• [WHAT YOU SHOULD DO] Return, word for word, the lines of the listing below from the one with "Click 投诉 on the comment" through the one with "Click Monika Huber's brown KW 1 block", and no other lines.

• [DATASET]
○ ○ ○ ○ ○

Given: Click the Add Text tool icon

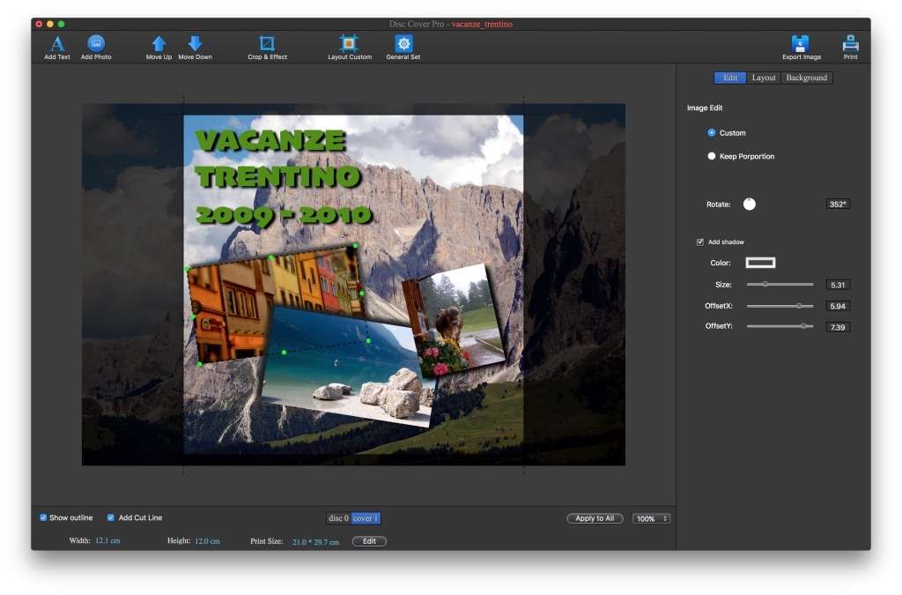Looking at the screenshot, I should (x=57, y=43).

○ ○ ○ ○ ○

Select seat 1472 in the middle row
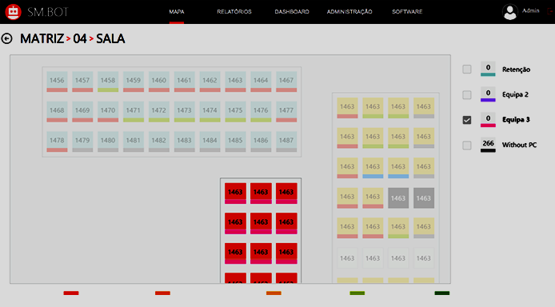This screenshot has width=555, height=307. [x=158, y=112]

○ ○ ○ ○ ○

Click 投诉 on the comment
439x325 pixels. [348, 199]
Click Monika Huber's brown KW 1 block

○ ○ ○ ○ ○

• [TASK SOLUTION]
Click 投诉 on the comment
439x325 pixels. [348, 199]
Click Monika Huber's brown KW 1 block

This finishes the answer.